В другом случае было бы удивительно торжество того же снаряда над законами трения, ибо этот кусок свинца, брошенный, как бы высоко ни забирались злоумышленники, все же не больше, чем с пяти саженей отвеса, явил не только разрушительность, но и упругость чуть ли не современного пушечного ядра. Кронеберг, в переводе своем, предполагает Агриппину спасенною не «высокими стенками ложа» (eminentibus lecti parietibus), но «возвышенным балдахином над кроватью». Это не только не меняет дела, но еще более затрудняет понимание, так как, встретив на пути своем мягкую матерчатую плоскость балдахина, снаряд непременно прорвал бы ее и убил бы сидящих под ним женщин. Г. Петер пытался объяснить, каким образом могло быть устроено, чтобы, при кораблекрушении, Агриппина погибла в каком-то трапе или люке (тогда зачем падать свинцу с мачты?), а корабль остался бы цел. Но разъяснения его очень темны и не покрывают недоумелых вопросов, которыми присоединяется к скептикам авторитетный однофамилец его К. Петер, автор многотомной «Истории Рима».
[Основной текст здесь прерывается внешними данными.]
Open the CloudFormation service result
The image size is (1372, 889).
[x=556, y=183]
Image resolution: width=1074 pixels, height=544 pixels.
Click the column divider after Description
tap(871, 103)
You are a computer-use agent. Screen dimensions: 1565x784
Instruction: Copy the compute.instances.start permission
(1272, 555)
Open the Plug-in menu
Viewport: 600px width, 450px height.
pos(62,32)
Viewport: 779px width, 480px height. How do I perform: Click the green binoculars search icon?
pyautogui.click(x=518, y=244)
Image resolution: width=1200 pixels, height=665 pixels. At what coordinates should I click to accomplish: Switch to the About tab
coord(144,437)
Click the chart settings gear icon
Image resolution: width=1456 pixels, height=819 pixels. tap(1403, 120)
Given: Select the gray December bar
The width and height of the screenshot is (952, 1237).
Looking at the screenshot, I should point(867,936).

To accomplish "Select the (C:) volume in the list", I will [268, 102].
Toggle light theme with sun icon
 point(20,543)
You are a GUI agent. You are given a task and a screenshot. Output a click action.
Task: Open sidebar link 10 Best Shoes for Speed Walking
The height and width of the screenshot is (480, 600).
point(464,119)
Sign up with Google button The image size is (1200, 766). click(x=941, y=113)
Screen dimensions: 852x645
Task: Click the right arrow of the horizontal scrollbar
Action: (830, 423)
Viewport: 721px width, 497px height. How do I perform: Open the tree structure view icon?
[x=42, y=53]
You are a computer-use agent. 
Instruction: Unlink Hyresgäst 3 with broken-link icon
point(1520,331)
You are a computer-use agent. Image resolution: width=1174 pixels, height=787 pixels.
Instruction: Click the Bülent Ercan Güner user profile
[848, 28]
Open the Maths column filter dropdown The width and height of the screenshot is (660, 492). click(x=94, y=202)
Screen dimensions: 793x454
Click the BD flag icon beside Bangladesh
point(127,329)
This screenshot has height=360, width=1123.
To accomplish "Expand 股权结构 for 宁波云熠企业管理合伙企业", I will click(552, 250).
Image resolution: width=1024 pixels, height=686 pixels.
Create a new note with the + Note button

Гошар совершенно основательно находит неестественным дальнейшее поведение ни обеих женщин с одной стороны, ни Аникета с другой. Каюта обрушилась. Где женщины? Почему они не выползают из-под обломков, не зовут на помощь? Догадались, что покушение? Нет, Тацит сам говорит, что догадка пришла к Агриппине позже, у себя дома, когда она почувствовала себя в безопасности. Да если и была такая догадка, то только у одной Агриппины, — Ацеррония не подозревала покушения на Агриппину настолько, что утопая, вопила: спасите меня! я мать принцепса! Представим даже, что они сразу догадались, притаились и нарочно молчат. Аникету, казалось бы, естественно прежде всего броситься к месту разрушения, освидетельствовать, действительно ли убиты Агриппина и ее камер-юнгфера, и, найдя их живыми, пришибить, если не из собственных рук, то руками какого-нибудь негодяя из команды, как, спустя несколько минут, и была пришиблена бросившаяся в воду Ацеррония. Однако, вместо того, Аникет начинает зачем-то суетиться, приводя в движение свой — казалось бы, уже ненужный теперь или, во всяком случае, уже не к спеху нужный — раздвижной механизм. Он не слушается. «Разделения судна на части не последовало, от того, что все были смущены и очень многие, не зная об умысле, мешали действовать и посвященным в него».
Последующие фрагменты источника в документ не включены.